There are actually two approaches to reside your daily life. One is as if absolutely nothing is really a miracle. The other is as if every little thing is a wonder
Moral virtue is a mean . . . between two vices, one of excess and the other of defect; . . . it is such a mean because it aims at hitting the middle point in feelings and in actions. This is why it is a hard task to be good, for it is hard to find the middle point in anything.
You are right in demanding that an artist should take an intelligent attitude to his work, but you confuse two things: solving a problem and stating a problem correctly.
God is necessary, and therefore must exist...But I know that he does not and cannot exist...Don't you understand that a man with these two thoughts cannot go on living?
Like most young people, these two attributed to the world their own intelligence and virtues. Youth who knows no failure has no mercy on the faults of other people; but it has also a sublime faith in them.
What counts is not what sounds plausible, not what we would like to believe, not what one or two witnesses claim, but only what is supported by hard evidence rigorously and skeptically examined. Extraordinary claims require extraordinary evidence.
Washington has seldom seen so numerous, so industrious or so insidious a lobby. There is every evidence that money without limit is being spent to sustain this lobby.... I know that in this I am speaking for the members of the two houses, who would rejoice as much as I would to be released from this unbearable situation.

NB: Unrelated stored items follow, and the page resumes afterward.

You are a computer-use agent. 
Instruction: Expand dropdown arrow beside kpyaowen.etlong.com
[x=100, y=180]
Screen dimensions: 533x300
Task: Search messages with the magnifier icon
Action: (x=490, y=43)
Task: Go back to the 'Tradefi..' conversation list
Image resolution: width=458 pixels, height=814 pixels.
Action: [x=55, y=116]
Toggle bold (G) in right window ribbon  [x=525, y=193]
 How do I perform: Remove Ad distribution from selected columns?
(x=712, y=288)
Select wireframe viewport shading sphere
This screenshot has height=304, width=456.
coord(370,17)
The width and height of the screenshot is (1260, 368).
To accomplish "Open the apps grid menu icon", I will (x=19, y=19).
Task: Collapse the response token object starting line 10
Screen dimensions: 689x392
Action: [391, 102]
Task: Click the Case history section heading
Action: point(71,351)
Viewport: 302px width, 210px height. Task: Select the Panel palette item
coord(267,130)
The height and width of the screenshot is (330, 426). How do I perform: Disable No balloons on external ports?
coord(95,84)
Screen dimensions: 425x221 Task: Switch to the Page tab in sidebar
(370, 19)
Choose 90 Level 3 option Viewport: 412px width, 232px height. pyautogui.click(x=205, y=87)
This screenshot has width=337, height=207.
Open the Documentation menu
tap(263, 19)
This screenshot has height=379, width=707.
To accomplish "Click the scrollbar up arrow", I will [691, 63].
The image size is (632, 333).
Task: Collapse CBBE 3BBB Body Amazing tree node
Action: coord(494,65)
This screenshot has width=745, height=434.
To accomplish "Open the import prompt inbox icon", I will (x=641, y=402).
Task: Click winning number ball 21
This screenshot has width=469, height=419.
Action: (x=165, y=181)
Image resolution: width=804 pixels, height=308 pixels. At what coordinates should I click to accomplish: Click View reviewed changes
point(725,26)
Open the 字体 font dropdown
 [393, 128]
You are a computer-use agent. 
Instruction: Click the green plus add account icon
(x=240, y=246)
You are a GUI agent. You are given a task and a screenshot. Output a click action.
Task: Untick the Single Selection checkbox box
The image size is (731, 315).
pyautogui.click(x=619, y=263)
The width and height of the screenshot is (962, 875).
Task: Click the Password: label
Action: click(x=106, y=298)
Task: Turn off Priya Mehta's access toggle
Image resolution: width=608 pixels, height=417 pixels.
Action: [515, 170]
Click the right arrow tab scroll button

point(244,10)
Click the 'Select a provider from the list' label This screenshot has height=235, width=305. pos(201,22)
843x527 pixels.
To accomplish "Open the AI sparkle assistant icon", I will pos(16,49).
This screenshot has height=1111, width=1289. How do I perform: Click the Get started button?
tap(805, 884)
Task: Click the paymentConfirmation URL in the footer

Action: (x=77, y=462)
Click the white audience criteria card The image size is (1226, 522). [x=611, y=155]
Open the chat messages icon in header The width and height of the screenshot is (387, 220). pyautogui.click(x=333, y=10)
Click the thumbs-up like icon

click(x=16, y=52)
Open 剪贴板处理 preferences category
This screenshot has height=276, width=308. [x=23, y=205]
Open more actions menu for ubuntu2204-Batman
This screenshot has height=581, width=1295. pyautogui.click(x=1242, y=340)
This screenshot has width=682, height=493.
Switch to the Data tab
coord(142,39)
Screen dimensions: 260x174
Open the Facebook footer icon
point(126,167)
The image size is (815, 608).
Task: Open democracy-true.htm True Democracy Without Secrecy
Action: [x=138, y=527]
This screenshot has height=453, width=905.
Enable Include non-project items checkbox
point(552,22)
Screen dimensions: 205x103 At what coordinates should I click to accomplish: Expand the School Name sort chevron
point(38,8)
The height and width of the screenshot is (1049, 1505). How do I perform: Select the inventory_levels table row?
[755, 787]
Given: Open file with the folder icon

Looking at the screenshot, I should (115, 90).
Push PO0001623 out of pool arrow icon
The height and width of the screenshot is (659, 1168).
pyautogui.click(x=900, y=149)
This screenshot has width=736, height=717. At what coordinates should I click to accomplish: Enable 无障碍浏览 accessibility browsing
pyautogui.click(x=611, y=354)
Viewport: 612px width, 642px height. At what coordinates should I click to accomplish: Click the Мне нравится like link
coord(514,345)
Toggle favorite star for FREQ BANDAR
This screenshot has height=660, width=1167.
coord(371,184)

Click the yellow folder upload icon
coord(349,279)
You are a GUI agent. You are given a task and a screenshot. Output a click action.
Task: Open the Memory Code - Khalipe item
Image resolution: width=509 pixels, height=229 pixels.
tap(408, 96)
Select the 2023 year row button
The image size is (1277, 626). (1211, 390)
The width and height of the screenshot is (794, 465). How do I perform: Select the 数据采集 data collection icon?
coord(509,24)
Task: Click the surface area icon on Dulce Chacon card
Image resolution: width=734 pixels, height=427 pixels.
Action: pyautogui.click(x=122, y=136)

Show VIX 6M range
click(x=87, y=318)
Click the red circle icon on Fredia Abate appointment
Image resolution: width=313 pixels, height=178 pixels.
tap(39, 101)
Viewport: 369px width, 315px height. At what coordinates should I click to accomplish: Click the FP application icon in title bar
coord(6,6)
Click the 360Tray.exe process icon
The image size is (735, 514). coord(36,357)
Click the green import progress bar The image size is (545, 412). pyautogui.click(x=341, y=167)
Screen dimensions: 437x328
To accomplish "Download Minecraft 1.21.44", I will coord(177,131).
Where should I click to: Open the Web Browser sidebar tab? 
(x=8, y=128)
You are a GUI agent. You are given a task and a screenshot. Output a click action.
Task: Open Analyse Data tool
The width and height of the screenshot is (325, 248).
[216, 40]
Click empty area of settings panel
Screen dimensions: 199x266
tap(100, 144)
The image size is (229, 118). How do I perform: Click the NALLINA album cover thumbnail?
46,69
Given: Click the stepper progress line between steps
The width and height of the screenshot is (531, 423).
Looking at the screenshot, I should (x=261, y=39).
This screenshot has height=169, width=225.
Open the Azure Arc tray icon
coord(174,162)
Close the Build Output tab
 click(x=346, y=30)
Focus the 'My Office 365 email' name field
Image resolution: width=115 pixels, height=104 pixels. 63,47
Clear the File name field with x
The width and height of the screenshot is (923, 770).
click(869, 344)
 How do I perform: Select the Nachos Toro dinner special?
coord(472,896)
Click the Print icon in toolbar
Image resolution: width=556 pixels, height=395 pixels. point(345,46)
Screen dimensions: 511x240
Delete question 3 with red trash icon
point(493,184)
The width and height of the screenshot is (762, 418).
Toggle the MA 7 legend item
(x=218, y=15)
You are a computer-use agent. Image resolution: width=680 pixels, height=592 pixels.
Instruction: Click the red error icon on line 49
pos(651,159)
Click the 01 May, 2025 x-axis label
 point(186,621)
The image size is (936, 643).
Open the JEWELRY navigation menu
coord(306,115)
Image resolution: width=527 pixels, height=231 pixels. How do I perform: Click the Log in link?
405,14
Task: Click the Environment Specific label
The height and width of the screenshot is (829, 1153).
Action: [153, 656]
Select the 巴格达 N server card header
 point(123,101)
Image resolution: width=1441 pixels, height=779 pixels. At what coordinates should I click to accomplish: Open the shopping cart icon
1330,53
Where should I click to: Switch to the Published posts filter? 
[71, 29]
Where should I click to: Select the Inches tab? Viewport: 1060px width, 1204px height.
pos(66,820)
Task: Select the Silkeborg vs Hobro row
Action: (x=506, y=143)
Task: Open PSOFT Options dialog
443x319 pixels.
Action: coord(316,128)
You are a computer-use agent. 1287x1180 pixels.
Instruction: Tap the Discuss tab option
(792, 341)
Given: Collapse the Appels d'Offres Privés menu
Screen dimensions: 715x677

A person who can't pay gets another person who can't pay to guarantee that he can pay. Like a person with two wooden legs getting another person with two wooden legs to guarantee that he has got two natural legs. It don't make either of them able to do a walking-match.
One had a lovely face,
And two or three had charm,
But charm and face were in vain.
Because the mountain grass
Cannot keep the form
Where the mountain hare has lain.
Excellence or virtue is a settled disposition of the mind that determines our choice of actions and emotions and consists essentially in observing the mean relative to us ... a mean between two vices, that which depends on excess and that which depends on defect.
There are two kinds of peacemakers in the modern world; and they are both, though in various ways, a nuisance. The first peacemaker is the man who goes about saying that he agrees with everybody. He confuses everybody. The second peacemaker is the man who goes about saying that everybody agrees with him. He enrages everybody. Between the two of them they produce a hundred times more disputes and distractions than we poor pugnacious people would ever have thought of in our lives.